WHAT IS BEING ASKED.
Identify every line of the listing that contains the word "beside" and copy each of those lines.

## START SUPPLIED MATERIAL

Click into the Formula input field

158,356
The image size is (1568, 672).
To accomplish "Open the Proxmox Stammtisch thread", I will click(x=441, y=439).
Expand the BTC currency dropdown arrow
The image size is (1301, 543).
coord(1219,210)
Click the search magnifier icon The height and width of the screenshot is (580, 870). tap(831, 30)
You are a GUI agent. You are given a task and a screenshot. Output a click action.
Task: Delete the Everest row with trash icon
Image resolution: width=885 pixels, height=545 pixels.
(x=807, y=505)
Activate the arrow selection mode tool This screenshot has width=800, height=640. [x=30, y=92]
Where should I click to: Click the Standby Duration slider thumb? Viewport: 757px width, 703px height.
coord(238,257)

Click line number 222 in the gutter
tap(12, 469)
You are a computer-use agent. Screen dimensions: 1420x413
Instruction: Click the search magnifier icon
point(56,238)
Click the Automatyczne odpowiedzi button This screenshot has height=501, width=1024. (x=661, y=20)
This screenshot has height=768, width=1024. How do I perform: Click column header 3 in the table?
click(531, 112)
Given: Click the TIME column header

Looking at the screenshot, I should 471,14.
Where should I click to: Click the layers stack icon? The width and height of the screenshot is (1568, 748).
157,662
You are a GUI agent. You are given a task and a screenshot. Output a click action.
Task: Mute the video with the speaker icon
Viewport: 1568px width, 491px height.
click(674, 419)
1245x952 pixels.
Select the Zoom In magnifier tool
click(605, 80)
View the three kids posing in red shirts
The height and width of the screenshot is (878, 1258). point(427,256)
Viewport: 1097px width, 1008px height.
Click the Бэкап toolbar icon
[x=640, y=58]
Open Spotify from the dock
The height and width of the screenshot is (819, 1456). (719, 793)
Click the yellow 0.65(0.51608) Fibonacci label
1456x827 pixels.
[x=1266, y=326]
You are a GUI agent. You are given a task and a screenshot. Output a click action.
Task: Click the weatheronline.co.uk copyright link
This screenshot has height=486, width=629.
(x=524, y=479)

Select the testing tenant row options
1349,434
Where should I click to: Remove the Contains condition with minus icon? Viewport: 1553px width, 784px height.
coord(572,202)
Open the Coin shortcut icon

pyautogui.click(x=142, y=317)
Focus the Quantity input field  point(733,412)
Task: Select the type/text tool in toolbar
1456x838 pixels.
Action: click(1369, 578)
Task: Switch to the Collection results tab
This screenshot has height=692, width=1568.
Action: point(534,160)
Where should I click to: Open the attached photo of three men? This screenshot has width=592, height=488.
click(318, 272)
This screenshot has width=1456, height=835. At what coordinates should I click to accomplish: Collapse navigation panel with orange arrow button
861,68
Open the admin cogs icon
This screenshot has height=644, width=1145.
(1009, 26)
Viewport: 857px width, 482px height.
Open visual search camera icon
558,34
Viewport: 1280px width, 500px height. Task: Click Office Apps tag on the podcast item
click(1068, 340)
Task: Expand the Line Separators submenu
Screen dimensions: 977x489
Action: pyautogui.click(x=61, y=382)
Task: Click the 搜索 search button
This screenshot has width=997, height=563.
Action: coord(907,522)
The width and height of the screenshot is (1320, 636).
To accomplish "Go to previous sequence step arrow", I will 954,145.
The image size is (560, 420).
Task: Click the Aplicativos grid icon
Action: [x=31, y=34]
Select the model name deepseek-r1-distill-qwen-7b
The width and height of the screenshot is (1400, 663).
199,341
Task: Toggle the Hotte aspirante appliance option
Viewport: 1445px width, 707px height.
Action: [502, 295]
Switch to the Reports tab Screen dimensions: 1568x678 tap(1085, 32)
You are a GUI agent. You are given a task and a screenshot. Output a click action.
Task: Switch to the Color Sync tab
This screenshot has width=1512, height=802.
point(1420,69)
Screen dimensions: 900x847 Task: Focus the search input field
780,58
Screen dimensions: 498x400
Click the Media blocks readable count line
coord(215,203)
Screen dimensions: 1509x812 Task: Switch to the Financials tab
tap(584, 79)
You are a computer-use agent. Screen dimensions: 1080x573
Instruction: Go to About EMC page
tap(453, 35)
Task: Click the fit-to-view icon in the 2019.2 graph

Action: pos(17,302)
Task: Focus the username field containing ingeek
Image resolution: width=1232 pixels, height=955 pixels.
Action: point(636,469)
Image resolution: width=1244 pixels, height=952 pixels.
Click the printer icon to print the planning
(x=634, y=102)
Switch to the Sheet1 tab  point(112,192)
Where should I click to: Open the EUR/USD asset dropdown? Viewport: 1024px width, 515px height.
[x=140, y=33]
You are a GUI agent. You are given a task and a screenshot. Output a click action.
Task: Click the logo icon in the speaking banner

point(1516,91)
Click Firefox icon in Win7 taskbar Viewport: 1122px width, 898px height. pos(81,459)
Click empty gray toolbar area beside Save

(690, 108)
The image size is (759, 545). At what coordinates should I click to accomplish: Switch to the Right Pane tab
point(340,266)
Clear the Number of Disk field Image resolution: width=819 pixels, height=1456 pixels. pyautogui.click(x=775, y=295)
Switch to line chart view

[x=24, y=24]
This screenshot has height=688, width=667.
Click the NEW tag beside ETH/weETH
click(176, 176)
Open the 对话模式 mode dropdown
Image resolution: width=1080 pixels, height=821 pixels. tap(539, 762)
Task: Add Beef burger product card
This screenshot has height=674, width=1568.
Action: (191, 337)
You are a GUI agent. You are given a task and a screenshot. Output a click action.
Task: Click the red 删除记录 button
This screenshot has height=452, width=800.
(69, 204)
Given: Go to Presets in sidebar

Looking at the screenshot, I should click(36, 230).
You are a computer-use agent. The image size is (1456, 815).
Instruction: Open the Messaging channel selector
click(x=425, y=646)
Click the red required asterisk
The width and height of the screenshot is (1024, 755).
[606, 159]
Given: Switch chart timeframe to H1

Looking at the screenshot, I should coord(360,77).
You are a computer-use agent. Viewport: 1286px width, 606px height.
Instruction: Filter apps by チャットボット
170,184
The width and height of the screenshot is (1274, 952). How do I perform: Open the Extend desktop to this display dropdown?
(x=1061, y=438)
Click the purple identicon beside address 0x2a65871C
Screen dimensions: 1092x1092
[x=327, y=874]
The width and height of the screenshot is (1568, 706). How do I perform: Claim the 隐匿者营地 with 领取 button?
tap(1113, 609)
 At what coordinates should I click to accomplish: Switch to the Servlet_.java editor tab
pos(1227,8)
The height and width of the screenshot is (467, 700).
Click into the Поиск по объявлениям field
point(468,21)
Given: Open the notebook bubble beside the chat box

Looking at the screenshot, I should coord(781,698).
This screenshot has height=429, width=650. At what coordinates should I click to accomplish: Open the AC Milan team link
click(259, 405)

## END SUPPLIED MATERIAL

TASK SOLUTION.
Click empty gray toolbar area beside Save
Click the NEW tag beside ETH/weETH
Click the purple identicon beside address 0x2a65871C
Given: Open the notebook bubble beside the chat box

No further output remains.